CLub de l'Histoire de l'Anesthésie et de la Réanimation

Méthodes non médicamenteuses d’analgésie et d’anesthésie citées dans le Corpus d’Hippocrate

Juvin Philippe

  mise en ligne : samedi 19 avril 2008


Les traités attribués à Hippocrate sont les plus anciens textes médicaux conservés des civilisations occidentales. Dans l’ensemble du Corpus Hippocratique qui comporte une soixantaine d’œuvres dans l’édition de Littré, les plantes médicinales analgésiques ou sédatives (mandragore, pavot, morelle) ne sont que rarement citées (moins de soixante fois dans tout le Corpus). Elles ne sont même jamais citées dans les deux plus grands traités chirurgicaux du Corpus : ‘’De articulis’’ (Artic) (Des articulations) et ‘’De fracturis’’ (Fract) (Des fractures). Or il est difficile d’imaginer la mise en oeuvre de techniques chirurgicales décrites dans ces livres sans aucune analgésie. Le but de ce travail était de d’analyser les moyens d’analgésie périopératoires proposés dans ‘’Des fractures’’, ‘’Des articulations’’ et dans les ‘’Aphorismes’’ (Aph) qui est une sorte de compilation des réflexions hippocratiques.

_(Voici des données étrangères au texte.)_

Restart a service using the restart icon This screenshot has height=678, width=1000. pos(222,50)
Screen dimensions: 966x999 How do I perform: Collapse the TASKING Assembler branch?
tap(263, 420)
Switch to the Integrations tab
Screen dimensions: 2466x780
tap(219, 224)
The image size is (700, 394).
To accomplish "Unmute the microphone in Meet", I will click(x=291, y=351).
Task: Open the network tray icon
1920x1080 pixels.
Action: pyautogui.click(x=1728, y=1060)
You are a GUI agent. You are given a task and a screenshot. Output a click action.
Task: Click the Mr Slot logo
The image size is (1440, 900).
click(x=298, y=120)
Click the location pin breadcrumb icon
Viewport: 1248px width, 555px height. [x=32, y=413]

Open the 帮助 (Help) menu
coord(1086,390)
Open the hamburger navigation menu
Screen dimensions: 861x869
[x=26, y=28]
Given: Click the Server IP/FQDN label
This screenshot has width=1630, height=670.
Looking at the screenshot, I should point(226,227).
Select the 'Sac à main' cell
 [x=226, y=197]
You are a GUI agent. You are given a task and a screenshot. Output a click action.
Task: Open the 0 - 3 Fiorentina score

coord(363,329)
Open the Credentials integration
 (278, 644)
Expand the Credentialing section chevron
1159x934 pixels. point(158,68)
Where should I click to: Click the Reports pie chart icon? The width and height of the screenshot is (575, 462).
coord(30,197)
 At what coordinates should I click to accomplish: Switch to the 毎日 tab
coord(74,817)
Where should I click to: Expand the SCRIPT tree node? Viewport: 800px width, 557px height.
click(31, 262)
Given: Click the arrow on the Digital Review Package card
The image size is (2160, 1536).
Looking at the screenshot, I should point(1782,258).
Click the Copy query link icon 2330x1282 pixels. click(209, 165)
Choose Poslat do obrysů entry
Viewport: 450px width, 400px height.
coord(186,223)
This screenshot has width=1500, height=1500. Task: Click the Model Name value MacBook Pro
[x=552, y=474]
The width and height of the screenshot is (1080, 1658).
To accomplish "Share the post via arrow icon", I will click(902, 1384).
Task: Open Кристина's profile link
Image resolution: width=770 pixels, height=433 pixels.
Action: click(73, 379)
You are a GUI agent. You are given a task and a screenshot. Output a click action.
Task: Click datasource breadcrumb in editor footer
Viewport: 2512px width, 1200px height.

Dans ce travail, les trois livres (Art, Fract et Aph) ont été analysés de façon exhaustive à partir de l’édition de Littré. Les références données sont celles de cette édition.

Dans ces trois livres, Hippocrate rapporte l’utilisation de préparations médicinales. Mais celles-ci ne semblent pas avoir été utilisées comme analgésiques. L’hellébore et l’oxyglyky (Fract III, 546), données avant réduction des fractures, visaient probablement plus à prévenir la gangrène que la douleur. Des ‘’atténuants’’, sans plus de précision, sont conseillés pour la réduction des luxations (Art IV 81). Mais ils ne sont administrés qu’après la réduction, et ne correspondent donc pas à une technique d’anesthésie pour faciliter le geste chirurgical. Aucune substance n’est donc explicitement décrite comme anesthésique ou analgésique dans ces deux manuels de chirurgie. En fait, d’autres moyens, physiques, sont décrits dont l’auteur attendait peut être un effet analgésique.

L’affirmation que ‘’de deux douleurs, la plus forte obscurcit l’autre’’, (Aph, 2ème section, 46) suggère que pouvait être employée une technique de stimulation douloureuse à distance du site opératoire, dans le but de diminuer l’intensité de la douleur causée par le geste thérapeutique. Mais ce sont les modifications de température qui semblent avoir été les plus utilisées. La chaleur en particulier. Ainsi : ‘’Elle (la chaleur) (…) amortit les douleurs, calme (…) les malaises. (…) Elle est particulièrement utile dans les fractures des os, surtout quand ils sont dénudés (c’est-à-dire ouverte, NDA)’’ (Aph, 5ème section, 541). De la même manière, du vin, de l’huile ou du cérat sont appliqués sur les luxations ouvertes de l’articulation tibio-tarsienne, à la condition qu’ils soient ‘’tièdes’’, ‘’car le froid provoque des malaises’’ (Art IV, 271). A l’inverse, en cas de fracture fermée, c’est le froid qui est choisi comme technique analgésique. ‘’ Les gonflements et les douleurs sans plaie dans les articulations, les ruptures (fractures ?) sont généralement soulagés par d’abondantes affusions d’eau froide qui diminuent la tuméfaction et amortissent la douleur ; un engourdissement modéré a la propriété de dissiper la douleur’’ (Aph, 5ème section, 543). Ainsi, à part une exception (la réduction des malformations du rachis qui se faisait après bains d’étuve, Art IV, 205), le froid semble avoir été utilisé pour calmer les douleurs des lésions fermées, et la chaleur celles des lésions ouvertes.

Ainsi, alors que la chirurgie, que l’on qualifierait aujourd’hui de traumatologique, occupe une grande place dans le Corpus Hippocratique, les plantes aux vertus analgésiques y sont rarement citées. Pourtant Hippocrate ne méconnaissait pas la douleur peropératoire : ‘’réduire l’os luxé expose bien à quelques dangers de malaise, si le traitement n’est pas habile’’ (Art IV 279). Nous avons montré que l’analgésie périopératoire était probablement recherchée par des stimulations nociceptives, le froid ou la chaleur. Celle-ci était-elle efficace ? Nous n’en avons aucune preuve. En fait, des gestes chirurgicaux très rapides et peut être une perception de la douleur différente de notre perception moderne ont pu aussi contrebalancer en partie l’insuffisance de cette analgésie.